“A Strange and Bitter Crop”: Believing in Yeezus’s America
“Strange Fruit” is a song about lynching. The “strange fruit” that hangs from the poplar trees is dead southern black men, hung regularly and brutally by southern whites during the agonizingly long period between the end of southern reconstruction and the civil rights movement. Kanye West samples the song for his “Blood On the Leaves,” a song about a nouveau-riche American man caught between the limelight and parasitic relationships with various women. While the song is deeply ominous—spelling doom with TNGHT’s orchestral rendition of the classic, KLC-produced C-Murder cut “Down For My N’s”—the one thing it looks warmly upon is the past. Weirdly enough, the “black bodies swinging in the summer breeze,” aren’t only lynched men anymore, but also romantic young people, creating love in summertime, before the sinister influence of American culture corrupts them.
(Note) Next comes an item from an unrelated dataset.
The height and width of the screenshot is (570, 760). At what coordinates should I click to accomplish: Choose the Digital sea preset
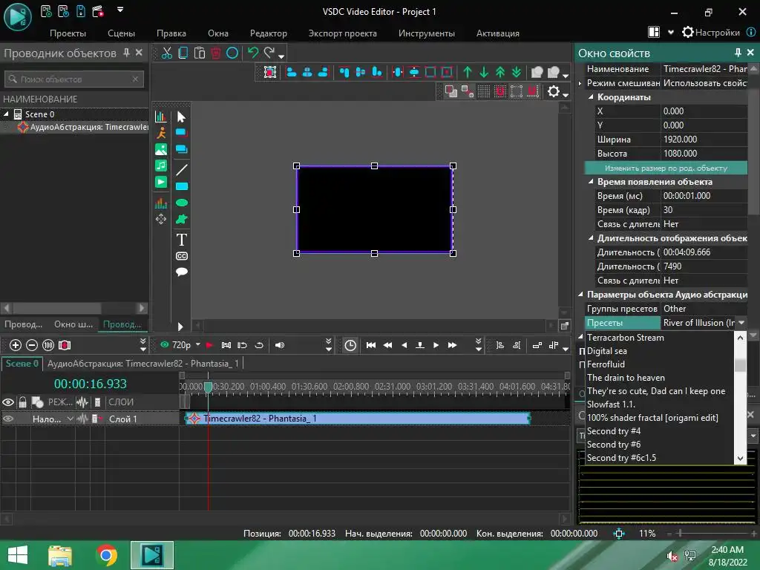(x=606, y=351)
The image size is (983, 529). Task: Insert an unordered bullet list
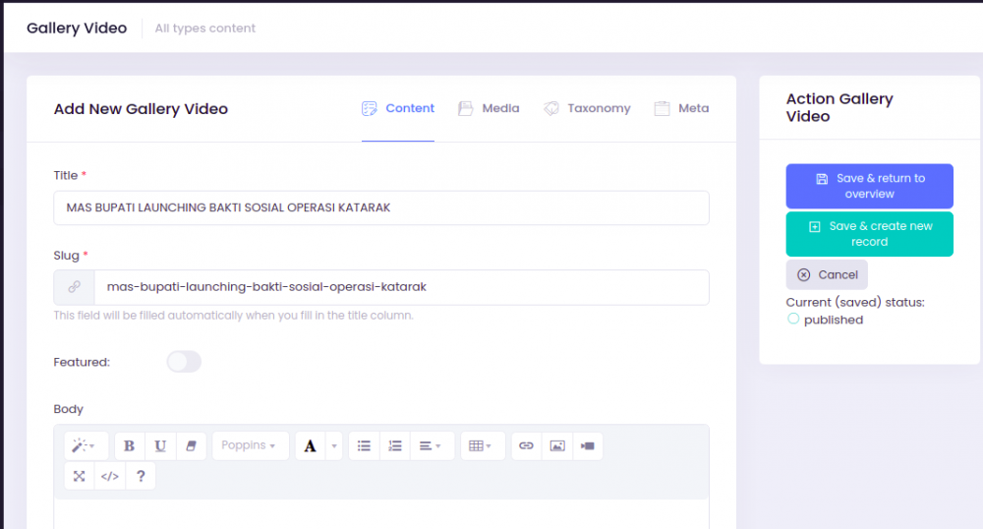coord(364,446)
Why would Kanye want to connect the physical horrors of the history of American racism to what is, frankly, a story that he has told before? Well, probably to make the point that the influence of American racism lives on in the everyday lives of black Americans everywhere. But he focuses specifically on the narrative of the newly rich, people who have recently come into money and who are not only likely to not know how to handle this kind of extreme wealth, and more importantly, will find themselves banging at the locked gates of high culture and old money—the class of people that might live in a “Hampton house”. They thus discover that they are much closer to a precipitous drop back into poverty than one might expect, with the still-living remnants of their old life nipping at their feet. The darkness of Yeezus, the very well-publicized demonic qualities of the production and Kanye’s lyrics, is a purposefully wild and desperate reaction to this kind of economic and cultural entrapment.
The mood of the album is one of sinister and demoralized rage, the specifics of which raise a lot of questions. The voice of “Blood On the Leaves” eventually capitulates after hemming and hawing about how he (and she) “could’ve been somebody” by bringing the song “back to the ‘nolia.” That “‘nolia” is the Magnolia projects in New Orleans, a group of public houses that boasted one of the highest murder rates in the country for years and also birthed more than a few of New Orleans’ most successful rappers. Kanye brings us there by repeating the refrain of C-Murder’s original: “fuck those other n***gas cuz I’m down for my n***gas.” The only thing that associates “those n***gas” from “my n***gas” are their association with the narrator. In this context, with TNGHT’s horns blasting evil like Darth Vadar’s “Imperial March”, Kanye’s intent is clear: this a mantra of the violent sectarianism of the ghetto and a theme song for pointless black on black crime. With Nina Simone still wryly cooing in the background, we always know what is to blame: white racism.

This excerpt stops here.